En raad eens welke vraag het moeilijkste is? Nee hoor, niet de vierde van het stel. Dat is de vraag die vaak de volwassenen het meest uitdaagt. Voor kinderen is dat een eitje. Nee, vrijwel ieder kind vindt vraag 2 het moeilijkst. Vaak kunnen ze hem niet beantwoorden, zeker niet aan het begin van de coachserie. Sommige kinderen vinden het vervelend om iets stoms terug te geven, anderen vonden gewoon alles ontzettend leuk. Vaak komt het er in mijn ogen op neer dat kinderen geleerd krijgen dat je niet ondankbaar mag zijn en dat iets vervelends zeggen ongepast is. Daarnaast hebben kinderen de heerlijk positieve inslag om vooral alle leuke dingen te onthouden.
“neehoor, ik vond echt alles leuk hoor! Ik weet het echt niet” zegt Miranda. Ik neem haar in gedachten mee terug naar de sessie, naar alles wat we hebben gedaan. Ik herhaal in grote lijnen, van achter naar voor, welke onderdelen er ook weer in de sessie zaten. Nog gaat er geen lichtje branden. Miranda vond echt alles leuk. “Maar er was toch wel iets dat je het leukste vond? Dan moet er toch ook iets zijn wat je minder leuk vond? Je hoeft het niet stom gevonden te hebben maar iets minder leuk dan de rest” Ik zie dat Miranda echt haar best doet maar het komt niet op in haar gedachten. “Vond je het wachten tot Job klaar was net zo leuk als dat je zelf mocht lopen met Hilton?” vraag ik haar dan.
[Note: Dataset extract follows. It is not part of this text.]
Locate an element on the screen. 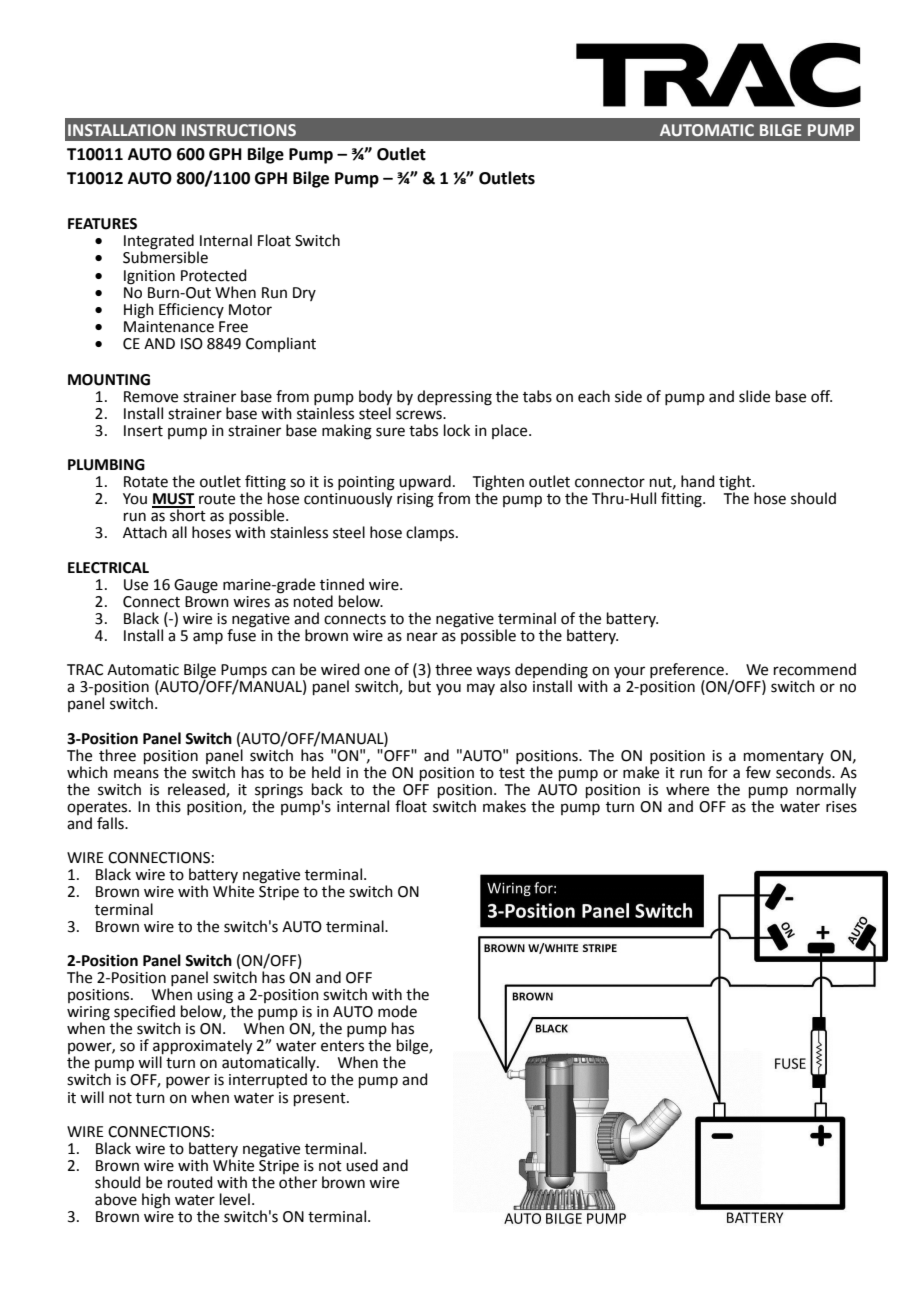 This screenshot has height=1308, width=924. INSTRUCTIONS is located at coordinates (239, 130).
Ergens op haar gezicht verschijnt iets van verrassing, kan het zo simpel zijn?
Lukas vindt het helemaal verschrikkelijk. Het leukste lukt meestal nog enigszins maar op de vragen daarna blokkeert hij vrijwel altijd. Toch was er de laatste keer meer opening. Hij kon het weliswaar niet bedenken maar toen ik hem uiteindelijk een voorstel deed, beaamde hij dat, zonder dat verder zijn gezicht betrok. Geen gemopper en ook geen terugtrekken in zichzelf. Ontzettende winst voor deze jongeman.
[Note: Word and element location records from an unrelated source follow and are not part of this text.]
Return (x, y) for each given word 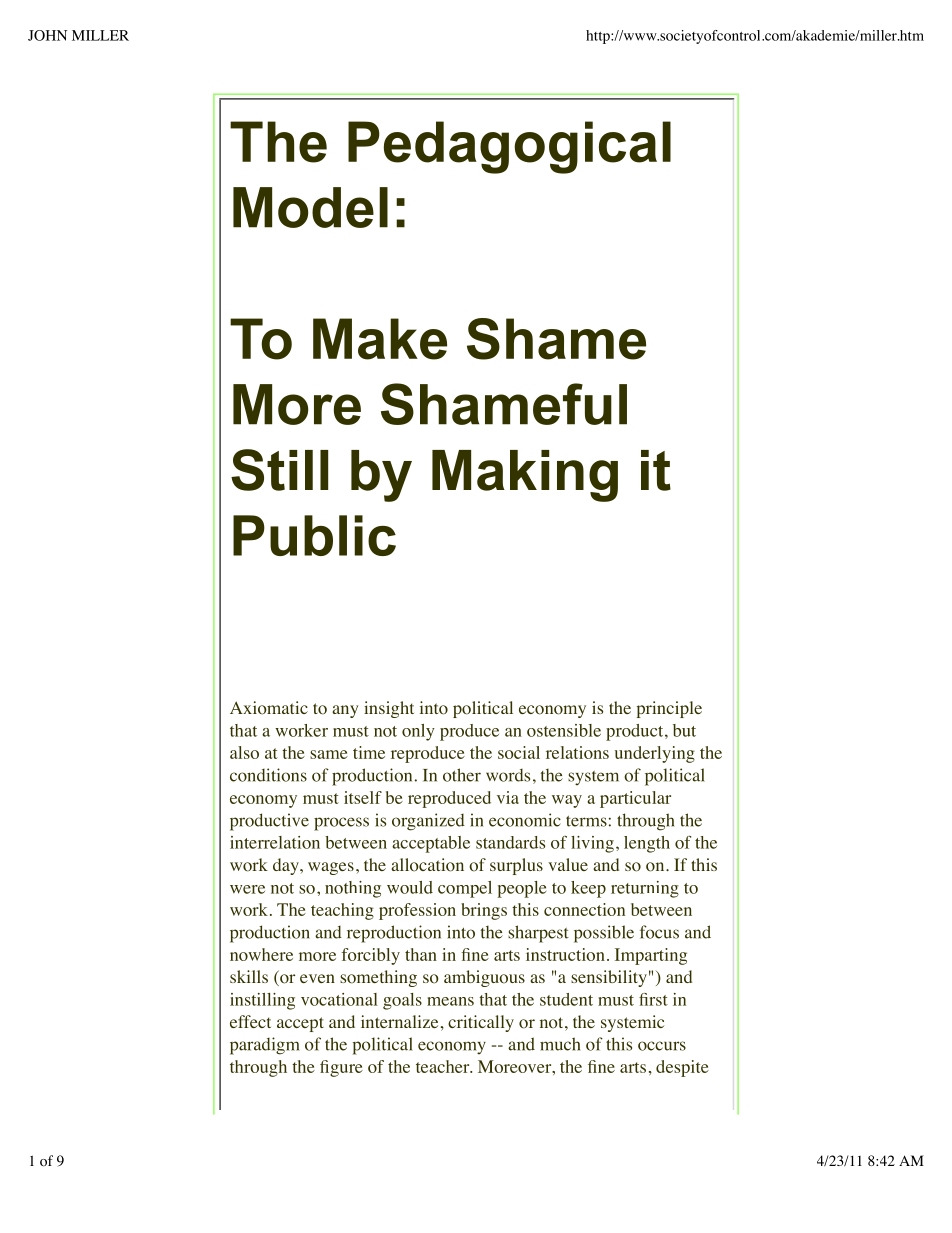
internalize (399, 1021)
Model (310, 207)
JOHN (47, 35)
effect (250, 1021)
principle (669, 709)
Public (314, 535)
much (560, 1044)
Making (525, 476)
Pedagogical (509, 147)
Naarmate de kinderen deze vragen vaker beantwoorden en leren dat ik niet boos of teleurgesteld reageer als ze mij teruggeven wat er niet of minder leuk was, gaat het ze steeds gemakkelijker af. Zo leert het kind dat hij mag zeggen waar hij last van heeft. Dat dat zelfs helpend kan zijn. Hij leert hiermee ook wat over assertiviteit, al is het maar een beetje. En bovendien leert hij om te ervaren dat er ook dingen zijn die minder leuk zijn, naast alles wat wel leuk is. Dat het niet de wereld op zijn kop zet maar dat het erbij hoort. Hij leert zich te realiseren dat er überhaupt verschillende momenten waren met verschillende emoties en ja hoor, dat is een eerste stap dichterbij voelen. Een stap dichterbij bewustzijn, een pasje richting relativeren, een stapje in de richting van omgaan met wat er in je omgaat. Zo’n kleine vraag, zo’n grote impact.